Hypothesis

Base excision repair (BER) declines in aging neurons, with OGG1 and APE1 acting as co-limiting factors PMC8836551. While interventions like mitochondrial OGG1 overexpression PMC10247526 or BDNF-induced APE1 upregulation PMC3948322 partially rescue BER, no study has tested simultaneous enhancement. I propose that 8-oxoG accumulation in aging neurons triggers a negative feedback loop that suppresses APE1 activity post-translationally, and that combined OGG1/APE1 upregulation synergistically restores BER by breaking this cycle. This mechanism links the genotoxic and signaling roles of 8-oxoG Frontiers in Aging to APE1 regulation, offering a testable framework for therapeutic development.

Mechanistic Rationale

The dramatic reduction in APE1 ligation activity during neuronal differentiation—despite minimal protein loss PMC5576894—suggests post-translational control. 8-oxoG itself may act as a signaling molecule, not just a mutagen. In non-neuronal contexts, oxidized bases can activate stress kinases like JNK or p38 MAPK, which modify repair enzymes. In neurons, sustained 8-oxoG accumulation could phosphorylate APE1, inhibiting its endonuclease or ligation-stimulation functions. This creates a vicious cycle: high 8-oxoG reduces APE1 activity, further impairing BER and elevating 8-oxoG. Simultaneously, 8-oxoG in gene promoters might epigenetically suppress APE1 transcription, compounding the issue. The "two faces" of 8-oxoG then converge: its regulatory role in neuronal plasticity Frontiers in Aging may involve tuning APE1 levels to balance damage repair and adaptive gene expression.

Testable Predictions

This hypothesis yields specific, falsifiable predictions:

1. Synergy in BER restoration: Combined overexpression of mitochondrial OGG1 and APE1 in aged neurons will reduce 8-oxoG levels more than either alone, approaching basal levels of ~21 RFU PMC8836551. Measure via immunofluorescence or ELISA in primary neuron cultures.
2. Post-translational regulation: 8-oxoG accumulation correlates with APE1 phosphorylation at specific sites (e.g., Thr233 in human APE1). Use phospho-specific antibodies or mass spectrometry in neurons with OGG1 inhibition.
3. Pathway involvement: Inhibiting stress kinases (e.g., JNK) will rescue APE1 activity in high-8-oxoG conditions without changing protein levels. Test with kinase inhibitors in differentiated neurons.
4. Functional outcomes: Simultaneous OGG1/APE1 enhancement will improve dendritic spine density and LTP more than single interventions, linking BER synergy to cognitive metrics seen in APE1 knockout models PMC9662274.

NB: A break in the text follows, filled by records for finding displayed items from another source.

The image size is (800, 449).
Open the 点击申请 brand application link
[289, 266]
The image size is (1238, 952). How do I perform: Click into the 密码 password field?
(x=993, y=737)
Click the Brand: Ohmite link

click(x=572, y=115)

Falsifiability and Implications

The hypothesis is falsified if: (a) 8-oxoG levels do not correlate with APE1 post-translational modifications, (b) combined OGG1/APE1 overexpression shows no additive effect on BER, or (c) 8-oxoG signaling is independent of APE1 regulation. If validated, it suggests therapeutic strategies should co-target OGG1 and APE1 via dual interventions (e.g., BDNF plus OGG1 agonists) to disrupt the feedback loop, potentially restoring BER capacity in aging or neurodegeneration.